__Extrait__.
>>>>>

Pétain a pris la tête du régime de Vichy en juillet 1940, à 84 ans, après avoir bénéficié du vote des pleins pouvoirs par les parlementaires. Après la Libération, il a été jugé coupable d’ « indignité nationale » au terme de son procès à l’été 1945. Si la sénilité de l’icône de Verdun à la fin de sa vie est un fait admis, le Pr. Sérot la croit bien antérieure. « Pétain est mort (en 1951 à 95 ans, NDLR) avec un tableau d’Alzheimer typique. Or, on sait que la maladie s’installe longtemps à l’avance et évolue pendant de très longues années », explique-t-il.
Pour parvenir à cette conclusion, ce gériatre retraité a compulsé de nombreux livres d’historiens. « J’ai rassemblé des anecdotes suspectes et je suis à peu près sûr de ce que je dis », assure-t-il, même si un diagnostic ne peut être établi avec certitude sans examen clinique ni autopsie. Ces anecdotes mêlent troubles de la mémoire, problèmes d’attention, erreurs de jugement, apathie, qui s’aggravent entre 1940 et 1945.
Hypothèse jugée plausible
Le Pr Sérot cite par exemple Albert Chichery, ministre de l’Agriculture jusqu’à juillet 1940, qui écrit : « Le maréchal est bien 3-4 heures par jour (…) mais quand il est fatigué, surtout le soir, on peut lui faire signer ce que l’on veut sans qu’il s’en rende compte ». A cette époque, les syndromes de démence, dont Alzheimer, « sont totalement méconnus du grand public et même du corps médical qui parle de sénilité », selon le Pr Sérot.
L’historien Laurent Joly juge l’hypothèse plausible, malgré « quelques petites erreurs de détail ». « Cela conforterait plutôt le portrait que j’esquisse de Pétain dans mon dernier livre », indique-t-il après avoir publié en septembre L’État contre les juifs : Vichy, les nazis et la persécution antisémite (Grasset). « Pour moi, le vieux maréchal est à l’arrière-plan, c’est Darlan (chef du gouvernement en 1941-42, NDLR) puis Laval (chef du gouvernement à partir de 1942) et Bousquet (préfet puis secrétaire général à la police française) qui mènent le jeu; lui cautionne le pire sans vraiment imaginer les conséquences », ajoute-t-il.
Dans son livre, Laurent Joly relate : « Dès mars-avril 1941, les bases de la politique de l’été 1942 – la livraison aux autorités allemandes des juifs apatrides par la police de Vichy – sont ainsi posées. Avec, comme en 1942, l’aval du vieux maréchal, qui donne son entière approbation à la création du commissariat général aux questions juives sur fond de préjugés antisémites et d’inconséquence mêlée de sénilité ».

<<<<<

__Données à examiner__.
>>>>>

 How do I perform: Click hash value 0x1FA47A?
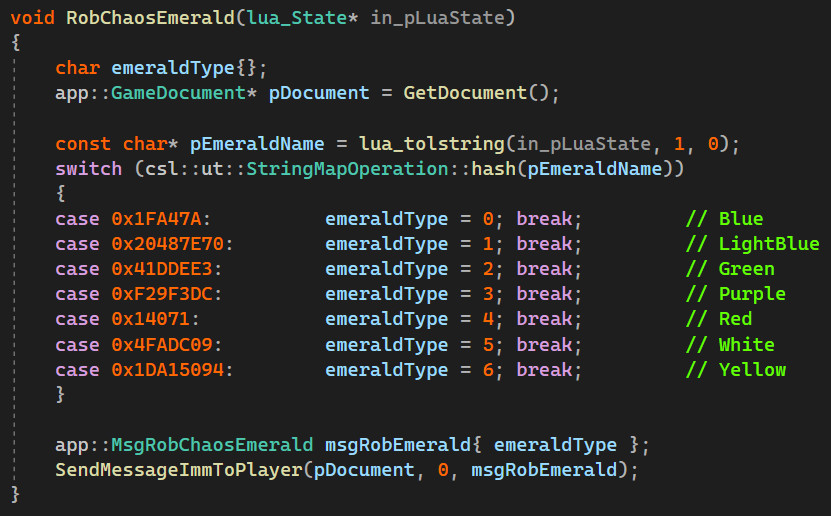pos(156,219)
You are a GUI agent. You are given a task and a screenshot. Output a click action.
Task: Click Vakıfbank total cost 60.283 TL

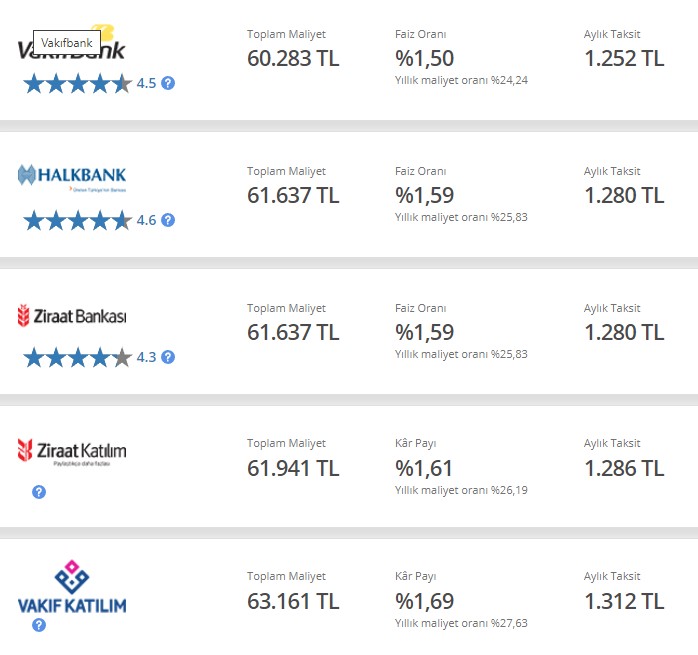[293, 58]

<<<<<
>>>>>

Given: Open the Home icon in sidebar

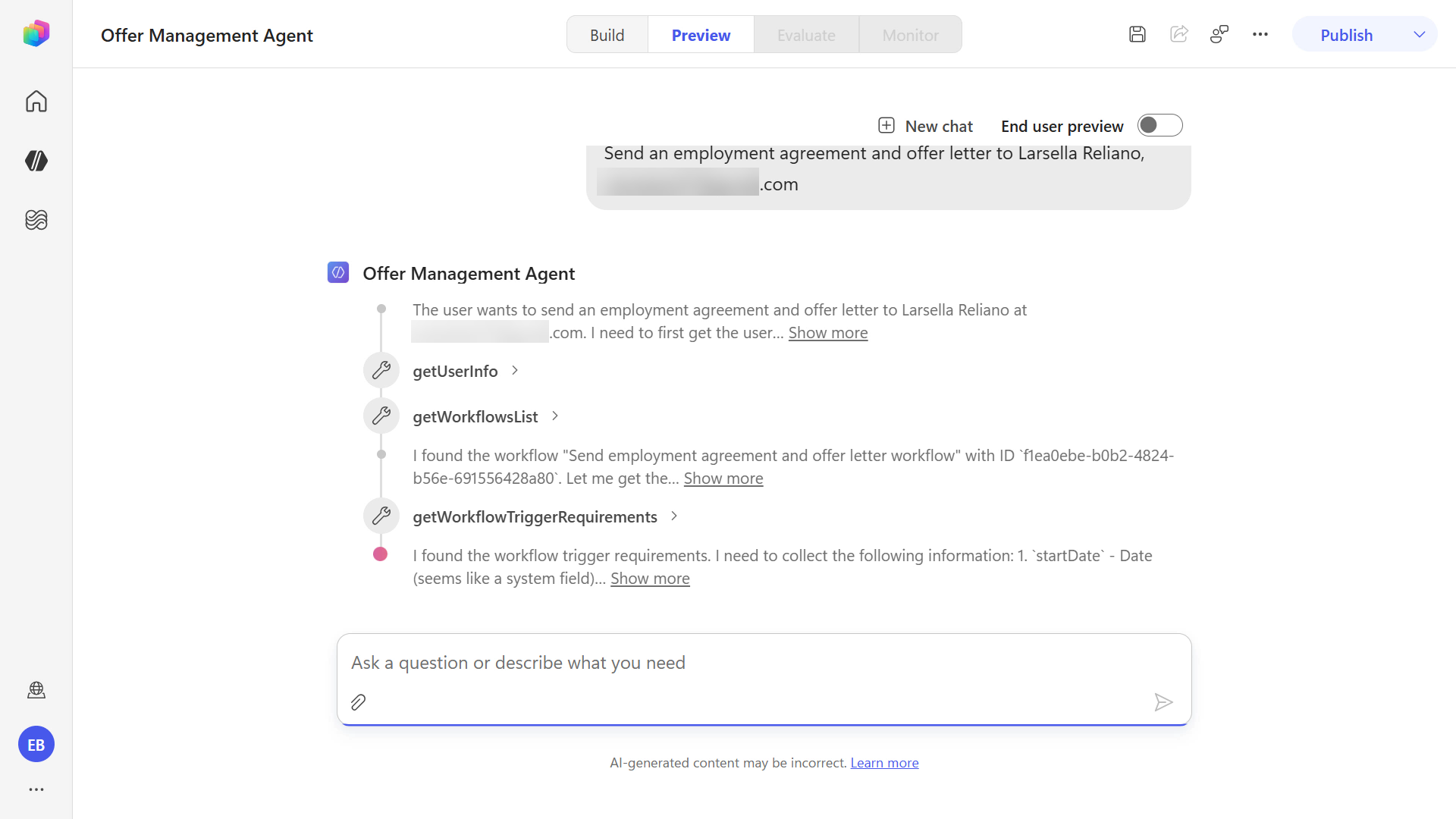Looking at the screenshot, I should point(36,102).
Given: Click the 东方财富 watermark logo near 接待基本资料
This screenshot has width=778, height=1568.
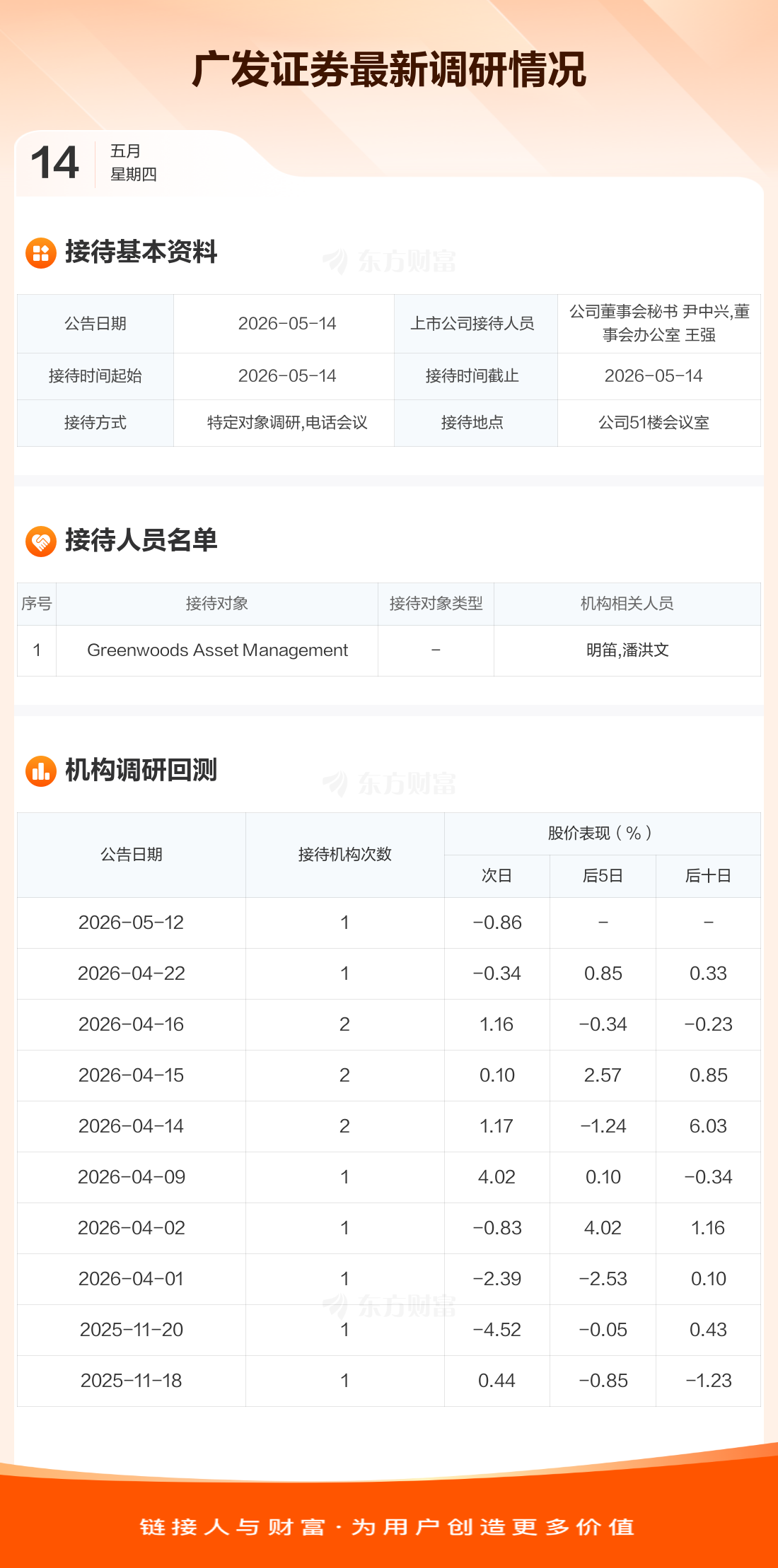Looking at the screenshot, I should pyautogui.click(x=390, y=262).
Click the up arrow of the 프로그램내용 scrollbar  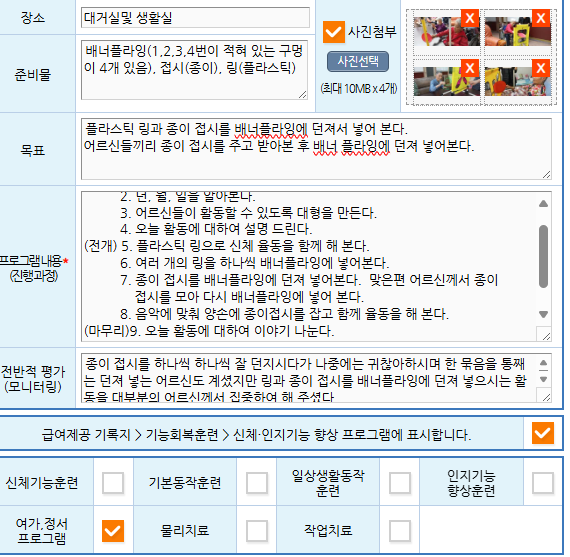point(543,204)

<<<<<
>>>>>

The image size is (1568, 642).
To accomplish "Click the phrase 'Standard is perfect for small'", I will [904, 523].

<<<<<

__Consigne__.
Recopiez l'extrait sur Pétain de « Pour parvenir à » à « 1940 et 1945. », en changeant « gériatre » en « neurologue ».

__Réponse attendue__.
Pour parvenir à cette conclusion, ce neurologue retraité a compulsé de nombreux livres d’historiens. « J’ai rassemblé des anecdotes suspectes et je suis à peu près sûr de ce que je dis », assure-t-il, même si un diagnostic ne peut être établi avec certitude sans examen clinique ni autopsie. Ces anecdotes mêlent troubles de la mémoire, problèmes d’attention, erreurs de jugement, apathie, qui s’aggravent entre 1940 et 1945.